▶ **Task A**
In the drug-prices commentary, on what day and date will the Senate HELP Committee hold its hearing?
▶ **Task B**
Copy the drug-prices commentary word for word between "If lawmakers want" and "for higher spending.", inclusive.
▶ **Task C**
Write the next part of the commentary on lowering drug prices, picking up after its final sentence.

▶ **Excerpted text**

******************************

Congress Should Lower Drug Prices the Right Way — By Expanding Competition, Not Importing Price Controls

CONTENTS

On Thursday, April 16, the Senate HELP Committee will hold a hearing titled Making Medicines More Affordable: How Competition Can Lower Drug Prices, featuring testimony from Brian J. Miller of Johns Hopkins and the Hoover Institution, Ryan Long of Paragon Health Institute and USC Schaeffer, and Robert Weissman of Public Citizen. That title gets the first principle exactly right: competition lowers prices. The danger is that Congress could use the hearing to justify policies that sound pro-patient but would actually reduce innovation, entrench middlemen, and make the system even less transparent.

If lawmakers want cheaper medicines, they should start with the reforms that actually work: speed up approvals and market access, crack down on anticompetitive conduct, and fix the incentives that reward insurers, pharmacy benefit managers, and hospital systems for higher spending.

******************************

▶ **Supplied material**

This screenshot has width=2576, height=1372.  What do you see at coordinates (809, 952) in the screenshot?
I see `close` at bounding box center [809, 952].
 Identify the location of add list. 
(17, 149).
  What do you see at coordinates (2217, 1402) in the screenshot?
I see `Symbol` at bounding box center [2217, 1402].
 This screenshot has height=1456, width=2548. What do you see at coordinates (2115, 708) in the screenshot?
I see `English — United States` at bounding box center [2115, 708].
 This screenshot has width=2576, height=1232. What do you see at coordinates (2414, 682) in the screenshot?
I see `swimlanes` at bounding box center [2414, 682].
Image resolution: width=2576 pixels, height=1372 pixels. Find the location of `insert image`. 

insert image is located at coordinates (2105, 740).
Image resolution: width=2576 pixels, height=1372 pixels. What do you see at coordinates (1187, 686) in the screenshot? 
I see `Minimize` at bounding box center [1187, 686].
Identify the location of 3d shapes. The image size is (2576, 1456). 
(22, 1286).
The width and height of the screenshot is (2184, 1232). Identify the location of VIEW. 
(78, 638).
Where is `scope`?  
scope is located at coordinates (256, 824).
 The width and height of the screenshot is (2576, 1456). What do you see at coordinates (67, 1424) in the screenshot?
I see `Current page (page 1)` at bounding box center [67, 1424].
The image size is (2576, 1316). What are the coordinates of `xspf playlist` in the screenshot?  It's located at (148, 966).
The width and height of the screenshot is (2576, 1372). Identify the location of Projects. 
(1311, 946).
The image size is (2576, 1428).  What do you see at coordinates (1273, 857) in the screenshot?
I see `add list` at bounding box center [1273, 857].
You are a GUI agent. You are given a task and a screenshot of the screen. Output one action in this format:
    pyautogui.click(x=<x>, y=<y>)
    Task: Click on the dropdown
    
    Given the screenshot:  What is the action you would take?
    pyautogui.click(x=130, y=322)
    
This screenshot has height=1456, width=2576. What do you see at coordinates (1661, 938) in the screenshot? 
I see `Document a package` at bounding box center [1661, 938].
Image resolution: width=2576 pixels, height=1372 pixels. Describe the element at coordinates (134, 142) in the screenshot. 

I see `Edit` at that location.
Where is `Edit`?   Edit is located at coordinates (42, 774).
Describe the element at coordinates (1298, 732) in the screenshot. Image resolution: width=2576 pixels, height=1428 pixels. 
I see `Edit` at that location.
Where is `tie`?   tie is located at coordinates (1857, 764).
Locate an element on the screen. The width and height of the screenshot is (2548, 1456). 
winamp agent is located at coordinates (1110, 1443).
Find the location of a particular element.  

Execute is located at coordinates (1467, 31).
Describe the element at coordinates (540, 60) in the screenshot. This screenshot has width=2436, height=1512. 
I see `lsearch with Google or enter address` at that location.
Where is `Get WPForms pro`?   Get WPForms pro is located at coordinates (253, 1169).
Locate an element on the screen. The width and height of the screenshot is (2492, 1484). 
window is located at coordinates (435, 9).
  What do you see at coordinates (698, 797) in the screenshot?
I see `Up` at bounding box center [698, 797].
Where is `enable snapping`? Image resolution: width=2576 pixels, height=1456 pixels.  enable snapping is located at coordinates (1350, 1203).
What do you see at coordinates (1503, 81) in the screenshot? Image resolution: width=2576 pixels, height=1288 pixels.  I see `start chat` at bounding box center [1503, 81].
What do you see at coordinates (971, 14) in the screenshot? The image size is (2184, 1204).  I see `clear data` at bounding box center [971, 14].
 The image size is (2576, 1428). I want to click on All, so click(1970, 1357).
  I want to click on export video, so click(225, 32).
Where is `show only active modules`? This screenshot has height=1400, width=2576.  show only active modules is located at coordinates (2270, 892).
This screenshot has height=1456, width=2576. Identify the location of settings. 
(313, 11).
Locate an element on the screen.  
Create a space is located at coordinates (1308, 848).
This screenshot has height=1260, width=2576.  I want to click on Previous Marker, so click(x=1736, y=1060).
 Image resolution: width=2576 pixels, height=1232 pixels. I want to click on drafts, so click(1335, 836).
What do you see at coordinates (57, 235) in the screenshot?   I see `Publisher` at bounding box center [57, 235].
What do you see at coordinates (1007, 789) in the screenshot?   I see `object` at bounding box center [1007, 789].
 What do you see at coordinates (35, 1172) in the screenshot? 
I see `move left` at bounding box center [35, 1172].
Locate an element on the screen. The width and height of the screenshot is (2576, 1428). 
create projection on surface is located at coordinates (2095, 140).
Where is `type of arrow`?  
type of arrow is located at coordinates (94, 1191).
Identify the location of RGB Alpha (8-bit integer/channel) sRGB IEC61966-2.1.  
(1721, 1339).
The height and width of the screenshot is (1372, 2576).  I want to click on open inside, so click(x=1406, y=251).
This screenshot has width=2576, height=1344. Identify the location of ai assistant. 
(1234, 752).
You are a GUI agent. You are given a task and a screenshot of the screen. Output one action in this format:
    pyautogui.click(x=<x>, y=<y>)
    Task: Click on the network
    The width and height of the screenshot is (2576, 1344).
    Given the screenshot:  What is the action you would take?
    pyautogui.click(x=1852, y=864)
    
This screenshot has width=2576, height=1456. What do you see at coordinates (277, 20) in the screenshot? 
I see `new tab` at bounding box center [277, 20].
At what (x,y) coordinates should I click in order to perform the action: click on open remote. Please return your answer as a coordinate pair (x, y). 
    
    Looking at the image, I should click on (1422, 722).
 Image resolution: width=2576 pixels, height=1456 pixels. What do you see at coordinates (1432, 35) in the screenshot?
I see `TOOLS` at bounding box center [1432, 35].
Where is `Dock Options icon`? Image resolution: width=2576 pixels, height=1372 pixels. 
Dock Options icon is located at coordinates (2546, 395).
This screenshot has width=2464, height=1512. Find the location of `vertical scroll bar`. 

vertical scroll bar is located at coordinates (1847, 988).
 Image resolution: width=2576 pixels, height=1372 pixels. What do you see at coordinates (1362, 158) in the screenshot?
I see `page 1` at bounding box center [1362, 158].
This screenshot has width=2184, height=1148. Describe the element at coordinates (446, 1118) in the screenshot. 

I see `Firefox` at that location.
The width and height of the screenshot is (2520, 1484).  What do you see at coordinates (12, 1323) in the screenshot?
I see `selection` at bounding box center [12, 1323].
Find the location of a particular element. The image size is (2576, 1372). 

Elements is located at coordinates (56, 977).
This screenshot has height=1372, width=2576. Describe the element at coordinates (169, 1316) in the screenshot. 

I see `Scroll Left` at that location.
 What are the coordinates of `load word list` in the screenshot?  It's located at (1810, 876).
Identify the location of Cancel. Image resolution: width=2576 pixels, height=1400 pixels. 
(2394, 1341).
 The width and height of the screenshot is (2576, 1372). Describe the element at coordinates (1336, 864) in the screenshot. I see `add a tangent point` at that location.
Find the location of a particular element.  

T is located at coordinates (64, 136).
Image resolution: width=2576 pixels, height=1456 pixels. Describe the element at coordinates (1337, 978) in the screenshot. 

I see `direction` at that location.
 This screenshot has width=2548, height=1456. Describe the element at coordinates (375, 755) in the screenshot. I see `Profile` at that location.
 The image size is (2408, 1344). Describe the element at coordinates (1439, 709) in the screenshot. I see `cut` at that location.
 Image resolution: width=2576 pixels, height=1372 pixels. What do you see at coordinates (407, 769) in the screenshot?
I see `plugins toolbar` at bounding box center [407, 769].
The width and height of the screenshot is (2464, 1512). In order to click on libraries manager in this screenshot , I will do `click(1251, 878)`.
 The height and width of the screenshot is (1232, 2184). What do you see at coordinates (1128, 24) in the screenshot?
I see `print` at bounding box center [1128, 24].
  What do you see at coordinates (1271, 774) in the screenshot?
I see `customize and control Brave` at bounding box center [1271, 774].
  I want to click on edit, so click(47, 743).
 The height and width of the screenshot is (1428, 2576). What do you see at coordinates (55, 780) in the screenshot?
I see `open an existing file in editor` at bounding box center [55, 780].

******************************

▶ **Exercise result A**
Thursday, April 16.

▶ **Exercise result B**
If lawmakers want cheaper medicines, they should start with the reforms that actually work: speed up approvals and market access, crack down on anticompetitive conduct, and fix the incentives that reward insurers, pharmacy benefit managers, and hospital systems for higher spending.

▶ **Exercise result C**
Congress should stop pretending that every problem in the drug market begins and ends with manufacturers. The 340B drug discount program was created to support safety-net care, but it has grown dramatically and now deserves serious scrutiny. The Congressional Budget Office found that spending on drugs purchased through the 340B Prime Vendor Program rose from $6.6 billion in 2010 to $43.9 billion in 2021, with 87 percent of 2021 spending tied to hospital outpatient departments and off-site clinics. CBO also concluded that the program encourages behavior that tends to increase federal spending, including prescribing more and higher-priced drugs and integrating hospitals with off-site clinics. That is not a patient-centered affordability strategy; it is a warning sign that discounted drugs are too often becoming a revenue stream for institutions rather than direct relief for consumers.

The same goes for “most favored nation” drug pricing proposals. The Trump White House revived MFN pricing in a May 12, 2025 executive order, and the earlier CMS model would have tied payment for certain Medicare Part B drugs to the lowest price paid in comparable OECD countries. That is not a market reform. It is imported price setting dressed up as fairness. And when proposals extend that logic into already heavily regulated government programs, lawmakers should be honest about what they are doing: not unleashing competition, but replacing market signals with foreign benchmarks and administrative commands.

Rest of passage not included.